(Beginning of Record set)

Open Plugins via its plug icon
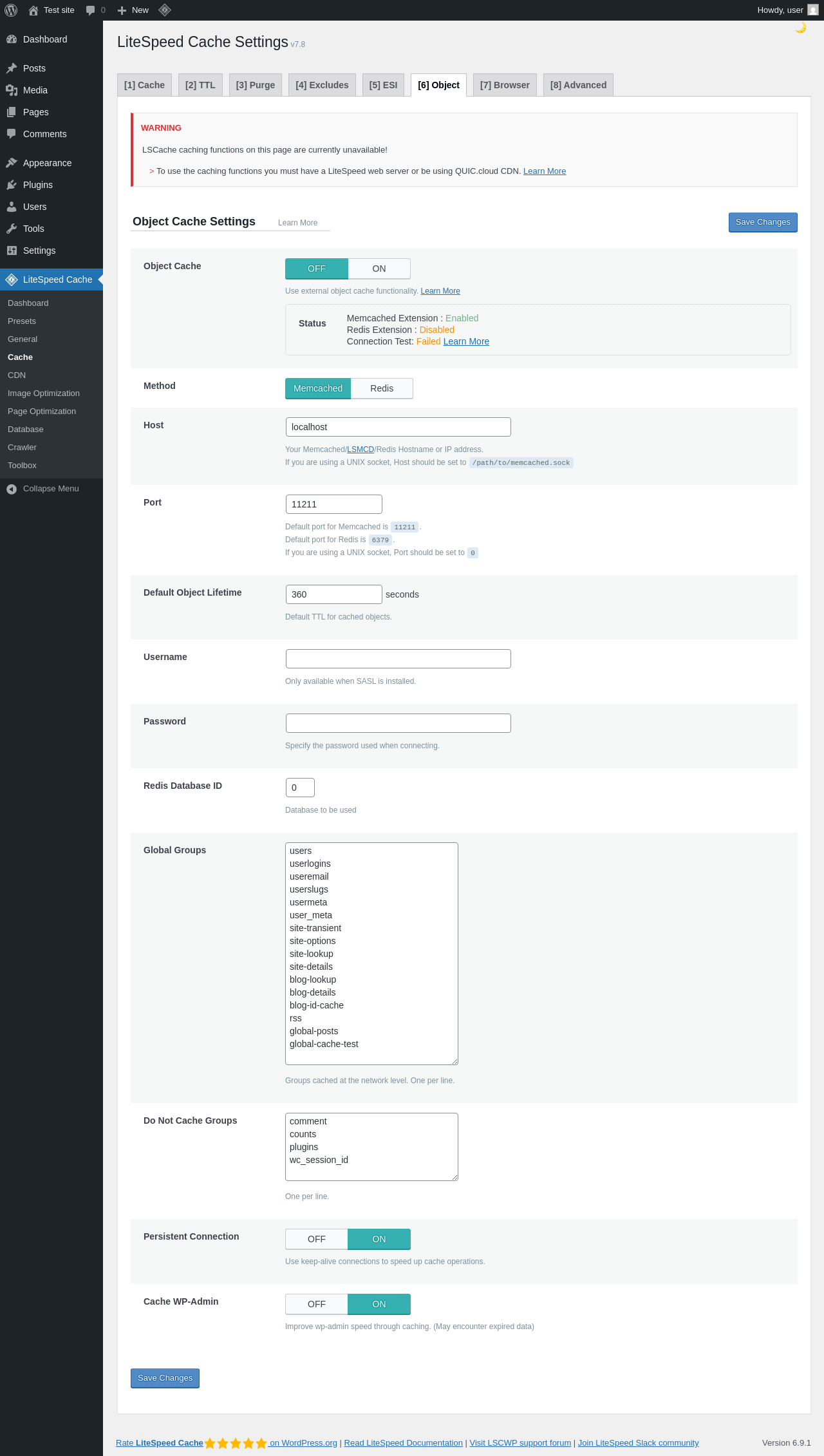 [x=12, y=185]
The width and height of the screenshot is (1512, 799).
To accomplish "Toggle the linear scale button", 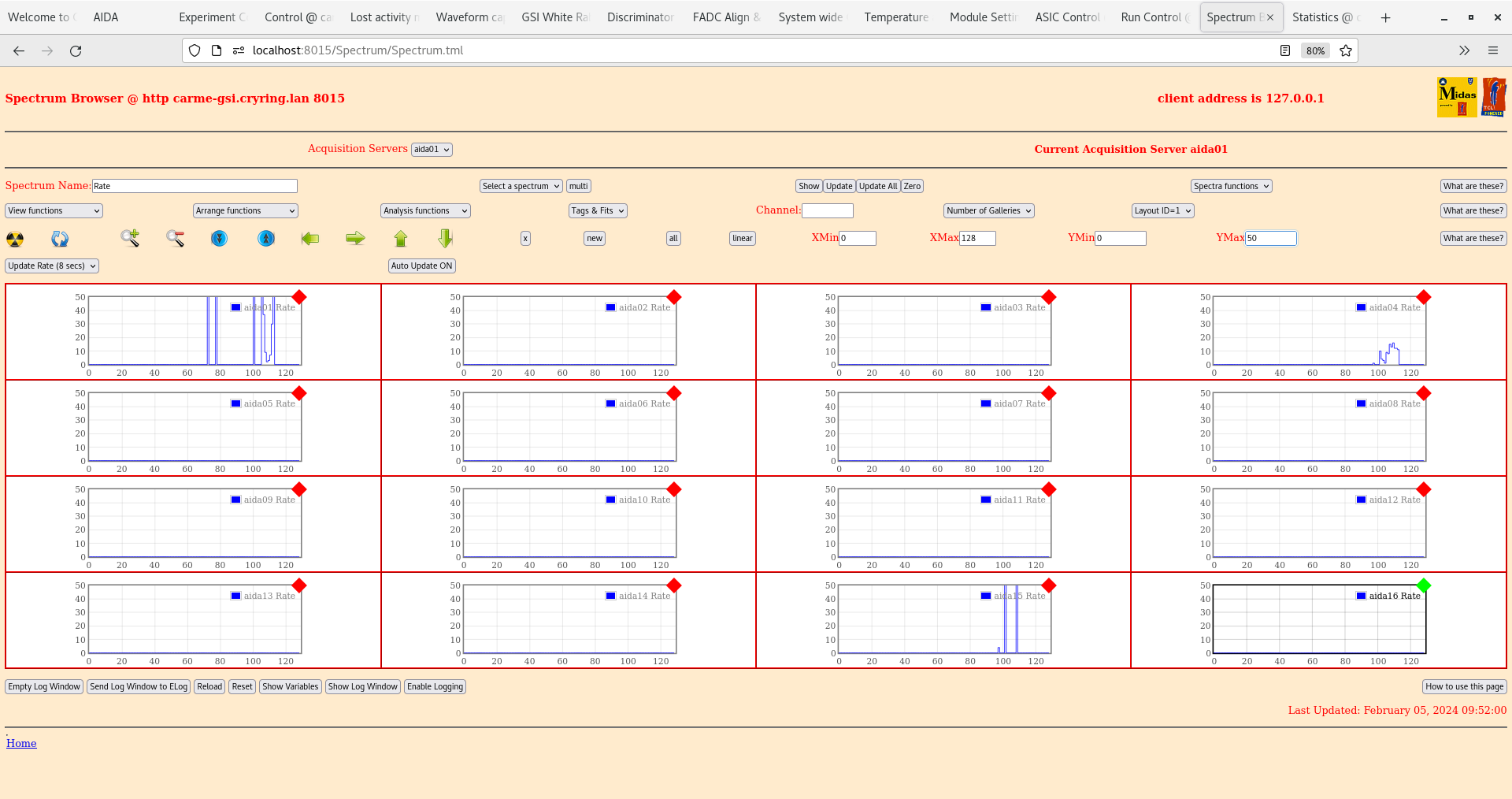I will point(742,239).
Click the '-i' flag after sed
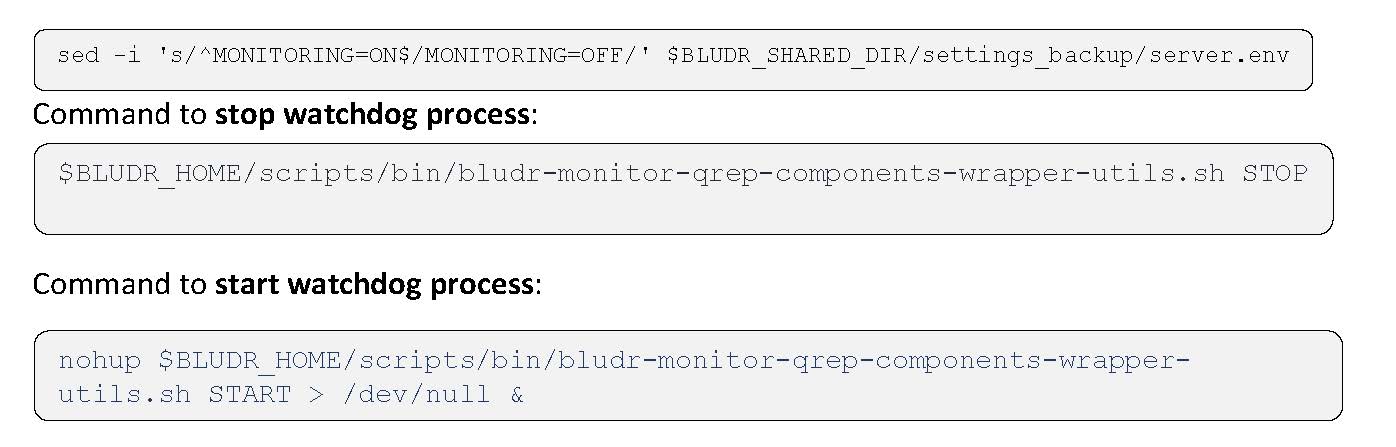Screen dimensions: 1396x447 click(129, 55)
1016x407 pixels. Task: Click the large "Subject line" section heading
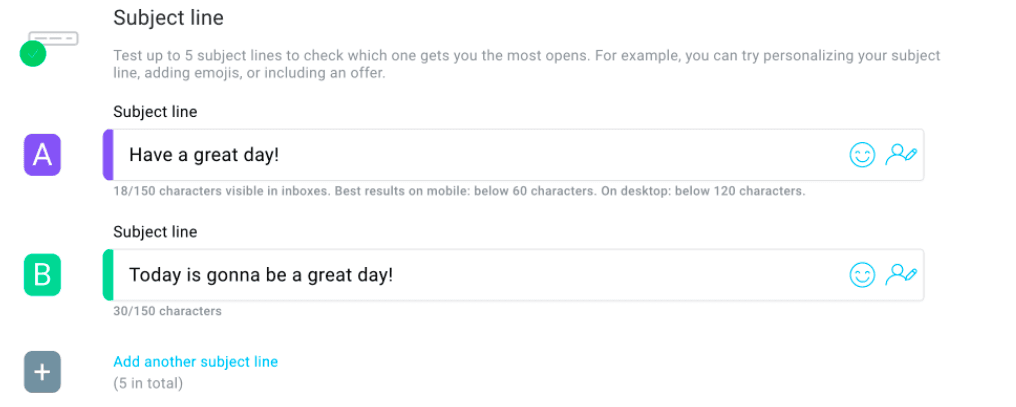coord(168,18)
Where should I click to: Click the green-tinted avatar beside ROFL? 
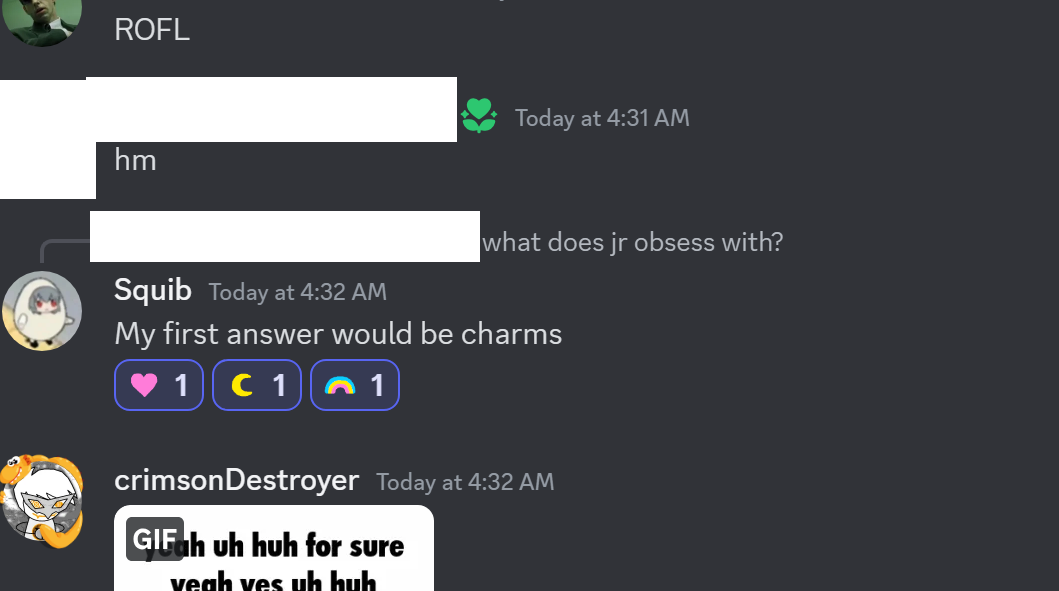coord(42,20)
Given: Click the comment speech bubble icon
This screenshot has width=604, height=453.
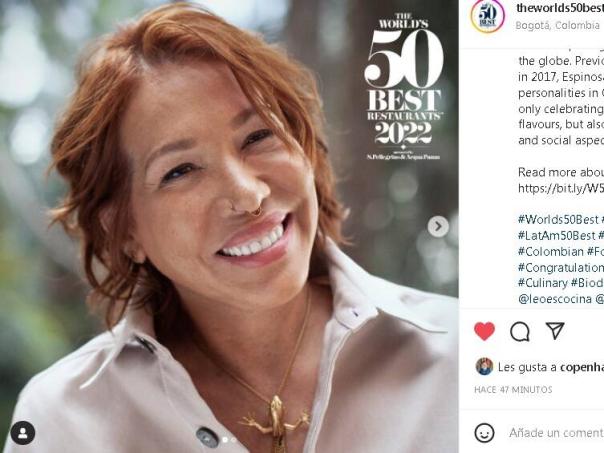Looking at the screenshot, I should click(520, 331).
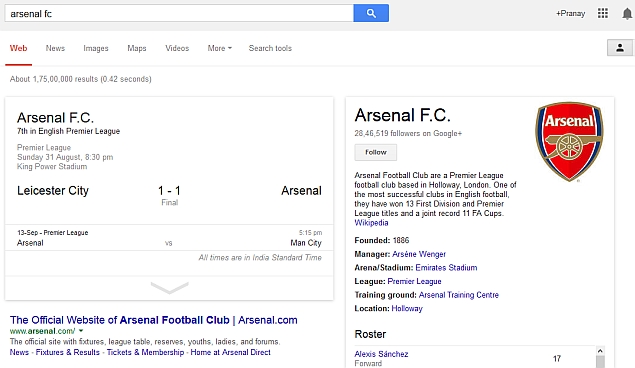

(End of Record set)

**Problem requirements:** Only the lines from the one containing "Click the '-i' flag after sed" through the final line of the entries belong in the copy, both ends included. Pictures stay out.

**Reply to the task:**
Click the '-i' flag after sed
Screen dimensions: 1396x447 click(129, 55)
1016x407 pixels. Task: Click the large "Subject line" section heading
coord(168,18)
Where should I click to: Click the green-tinted avatar beside ROFL? 
coord(42,20)
Given: Click the comment speech bubble icon
This screenshot has width=604, height=453.
Looking at the screenshot, I should click(520, 331).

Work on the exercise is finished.